One example, says Chapman, was a video Craig created about being meaningful, which he broadcast to his agency partners at the end of 2006. ‘The 25 people in the room all walked out saying, ‘I’d walk on water for this guy. This guy is the real deal. I’m going to do great work for this guy.’ He just created this amazing buzz.’
Internally, he’s had the same effect. ‘He’s created an environment where we make sure we believe in the ideas at the beginning of marketing programs,’ says Carolyn Spriet, director of home care, who has worked with Craig for 13 years. And more brands in Craig’s portfolio will soon launch campaigns that tap into that philosophy.
On the Vaseline brand, following the success of the ‘amazingness of skin’ global positioning, a skin analysis website (Vaseline.ca) designed by Dashboard with Toronto-based Zig allows consumers to enter details like where they live and their skin type to determine which product is best for their skin. Currently up and running, it will be rolled out globally this year.
At Axe, a new body wash called Skin Contact will include a partnership with dating website Lavalife.ca; cinema and Facebook will be part of the launch.
Dove will soon debut its Pro-Age play, penned by Canadian playwright Judith Thompson and the subject of a documentary by former prima ballerina Veronica Tennant.
Over at Becel, there’s the Red Dress campaign, which builds on the brand’s longstanding relationship with the Heart and Stroke Foundation. And if that weren’t enough, Craig has recently added a new brand to his portfolio: Ben & Jerry’s. Campaign plans are in the works.
Craig says a smaller market has equalled bigger possibilities. It’s allowed his brands to execute more creative executions, as well as be more agile and nimble and take more chances than his counterparts around the globe do. ‘It’s easier in Canada,’ he says. ‘We’re not under the constant microscope of the stock market.’
Craig also hopes to cast his growing net of influence much farther. This year he created a group of 10 of his agency partners that he unofficially calls the Canadian Marketing Conclave. The plan is to meet twice a year to discuss ideas, trends and the industry’s future, to ensure not only that Unilever stays ‘remarkable, [but that] the Canadian industry gets more innovative and leads the world in this sea of change,’ he says.
‘He’s quite bold, and he’s very brave,’ says Spriet. ‘I think our U.S. counterparts would prefer we take a more conservative approach on things. He’s not afraid to be different, because he’s willing to take calculated risks. That’s important and refreshing when you’re the small guy up against the U.S.’

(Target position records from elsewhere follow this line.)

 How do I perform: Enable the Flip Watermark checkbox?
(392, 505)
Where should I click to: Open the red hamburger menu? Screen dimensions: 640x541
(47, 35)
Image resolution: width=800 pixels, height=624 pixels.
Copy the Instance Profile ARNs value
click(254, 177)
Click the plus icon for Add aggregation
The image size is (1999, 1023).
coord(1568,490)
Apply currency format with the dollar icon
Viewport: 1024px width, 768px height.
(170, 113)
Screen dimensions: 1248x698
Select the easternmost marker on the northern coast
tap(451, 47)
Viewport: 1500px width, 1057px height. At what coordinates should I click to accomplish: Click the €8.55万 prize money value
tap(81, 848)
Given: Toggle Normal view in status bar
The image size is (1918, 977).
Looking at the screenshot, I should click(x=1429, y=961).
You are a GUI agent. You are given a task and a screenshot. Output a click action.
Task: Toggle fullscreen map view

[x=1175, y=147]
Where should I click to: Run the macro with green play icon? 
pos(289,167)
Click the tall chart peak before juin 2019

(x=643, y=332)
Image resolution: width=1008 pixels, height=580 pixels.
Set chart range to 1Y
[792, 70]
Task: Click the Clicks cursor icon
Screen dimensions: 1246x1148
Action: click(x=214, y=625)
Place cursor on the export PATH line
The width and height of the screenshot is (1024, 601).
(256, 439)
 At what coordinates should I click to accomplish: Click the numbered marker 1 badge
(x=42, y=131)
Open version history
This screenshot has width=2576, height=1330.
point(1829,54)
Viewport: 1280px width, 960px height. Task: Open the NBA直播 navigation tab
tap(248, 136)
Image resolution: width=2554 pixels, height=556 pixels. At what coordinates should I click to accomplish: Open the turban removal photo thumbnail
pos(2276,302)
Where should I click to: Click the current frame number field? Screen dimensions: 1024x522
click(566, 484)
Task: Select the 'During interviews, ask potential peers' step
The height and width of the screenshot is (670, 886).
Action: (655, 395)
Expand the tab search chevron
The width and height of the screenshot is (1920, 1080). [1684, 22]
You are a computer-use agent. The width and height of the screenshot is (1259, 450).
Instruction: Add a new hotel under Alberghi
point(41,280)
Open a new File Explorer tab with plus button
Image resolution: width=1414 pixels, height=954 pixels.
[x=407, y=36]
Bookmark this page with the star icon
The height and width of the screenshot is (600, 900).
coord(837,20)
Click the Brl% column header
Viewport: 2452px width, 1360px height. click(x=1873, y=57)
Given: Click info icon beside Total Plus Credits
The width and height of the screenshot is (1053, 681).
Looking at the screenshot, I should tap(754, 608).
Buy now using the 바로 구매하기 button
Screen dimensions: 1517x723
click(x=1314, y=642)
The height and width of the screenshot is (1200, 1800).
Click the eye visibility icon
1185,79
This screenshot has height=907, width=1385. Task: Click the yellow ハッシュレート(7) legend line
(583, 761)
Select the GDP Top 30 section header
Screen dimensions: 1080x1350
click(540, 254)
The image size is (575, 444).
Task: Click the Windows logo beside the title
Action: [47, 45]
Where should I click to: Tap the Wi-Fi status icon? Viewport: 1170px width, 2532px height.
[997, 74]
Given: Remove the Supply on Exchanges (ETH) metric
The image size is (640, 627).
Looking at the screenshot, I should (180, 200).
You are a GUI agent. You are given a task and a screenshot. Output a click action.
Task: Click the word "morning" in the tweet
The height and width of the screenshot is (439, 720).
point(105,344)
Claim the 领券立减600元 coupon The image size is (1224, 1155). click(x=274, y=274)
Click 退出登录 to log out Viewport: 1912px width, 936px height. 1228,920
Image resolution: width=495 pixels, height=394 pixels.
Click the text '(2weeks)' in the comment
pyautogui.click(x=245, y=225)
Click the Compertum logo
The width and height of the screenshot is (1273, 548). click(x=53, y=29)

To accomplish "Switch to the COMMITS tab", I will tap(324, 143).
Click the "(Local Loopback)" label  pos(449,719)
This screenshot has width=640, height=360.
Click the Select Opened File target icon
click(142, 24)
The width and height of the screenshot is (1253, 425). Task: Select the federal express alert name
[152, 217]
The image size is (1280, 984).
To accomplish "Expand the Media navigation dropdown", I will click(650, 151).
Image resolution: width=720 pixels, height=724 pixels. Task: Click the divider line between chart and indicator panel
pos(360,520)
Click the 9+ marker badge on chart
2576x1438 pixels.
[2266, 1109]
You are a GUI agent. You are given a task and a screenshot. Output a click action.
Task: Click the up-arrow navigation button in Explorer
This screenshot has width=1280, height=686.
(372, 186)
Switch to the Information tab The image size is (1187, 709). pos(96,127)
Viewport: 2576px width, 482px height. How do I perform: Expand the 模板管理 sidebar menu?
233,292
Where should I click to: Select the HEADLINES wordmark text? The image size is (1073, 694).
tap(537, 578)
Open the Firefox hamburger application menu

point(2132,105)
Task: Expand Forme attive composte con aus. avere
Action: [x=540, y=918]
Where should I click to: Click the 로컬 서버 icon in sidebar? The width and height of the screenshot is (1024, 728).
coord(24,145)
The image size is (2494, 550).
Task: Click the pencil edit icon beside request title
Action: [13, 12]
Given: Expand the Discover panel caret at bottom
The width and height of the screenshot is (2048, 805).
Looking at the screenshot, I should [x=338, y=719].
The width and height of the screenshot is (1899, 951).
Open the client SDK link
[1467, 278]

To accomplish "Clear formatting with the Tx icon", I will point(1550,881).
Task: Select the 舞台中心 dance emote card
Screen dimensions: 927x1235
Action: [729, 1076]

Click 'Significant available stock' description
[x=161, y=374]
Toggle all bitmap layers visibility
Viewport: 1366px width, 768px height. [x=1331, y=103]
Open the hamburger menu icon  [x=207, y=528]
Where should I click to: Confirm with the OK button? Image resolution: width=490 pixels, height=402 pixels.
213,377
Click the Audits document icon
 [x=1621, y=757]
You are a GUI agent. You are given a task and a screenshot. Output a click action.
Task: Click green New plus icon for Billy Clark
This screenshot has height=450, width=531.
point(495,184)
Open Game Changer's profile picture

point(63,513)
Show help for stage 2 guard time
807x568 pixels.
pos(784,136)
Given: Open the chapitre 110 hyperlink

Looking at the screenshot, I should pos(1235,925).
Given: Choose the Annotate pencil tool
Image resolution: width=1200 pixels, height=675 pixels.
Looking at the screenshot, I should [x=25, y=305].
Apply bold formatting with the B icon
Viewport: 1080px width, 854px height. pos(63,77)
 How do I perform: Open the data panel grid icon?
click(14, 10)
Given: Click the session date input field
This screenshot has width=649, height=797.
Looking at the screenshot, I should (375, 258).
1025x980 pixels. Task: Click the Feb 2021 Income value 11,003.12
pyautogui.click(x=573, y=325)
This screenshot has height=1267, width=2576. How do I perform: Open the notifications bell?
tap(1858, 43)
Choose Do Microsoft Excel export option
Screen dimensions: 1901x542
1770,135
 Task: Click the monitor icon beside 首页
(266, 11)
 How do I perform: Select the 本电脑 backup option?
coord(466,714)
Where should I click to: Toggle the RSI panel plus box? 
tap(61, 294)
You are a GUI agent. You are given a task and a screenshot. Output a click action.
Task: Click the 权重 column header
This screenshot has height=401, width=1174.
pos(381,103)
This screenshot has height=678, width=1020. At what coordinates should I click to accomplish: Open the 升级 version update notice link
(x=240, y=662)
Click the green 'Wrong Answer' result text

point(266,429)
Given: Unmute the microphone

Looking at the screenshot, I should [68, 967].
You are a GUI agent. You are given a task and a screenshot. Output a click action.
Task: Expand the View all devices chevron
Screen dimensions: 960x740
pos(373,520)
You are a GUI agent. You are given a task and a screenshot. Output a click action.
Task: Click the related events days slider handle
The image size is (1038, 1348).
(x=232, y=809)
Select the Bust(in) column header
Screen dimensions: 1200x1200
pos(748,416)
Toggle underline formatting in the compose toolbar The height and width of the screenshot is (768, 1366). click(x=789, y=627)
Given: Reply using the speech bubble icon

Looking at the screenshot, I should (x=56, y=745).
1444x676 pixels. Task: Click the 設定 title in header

That bodes well for Craig’s future – and perhaps for marketing in Canada overall. ‘Head, heart and hands leadership: to me, the best leaders of the future have the ability to think, feel and do,’ says Chapman. ‘The best marketers normally nail two. Geoff has all three.’
Team size: 64
Years at Unilever: 16
First job in marketing: Assistant brand manager, bacon, Maple Leaf
Professional highlight of the year: It’s a tie. First: ‘When I got the phone call from Cannes to say we had won the Film Grand Prix…how can you not love that?’ Next, Craig sent over 50 handwritten letters to the parents of his staff, commending them for the work they did in 2007. ‘There’s nothing more important for parents than seeing their children successful. It created a bunch of great moments.’
Marketing style in three words: ‘Synergistic. Provocative. Yearning (for a better future).’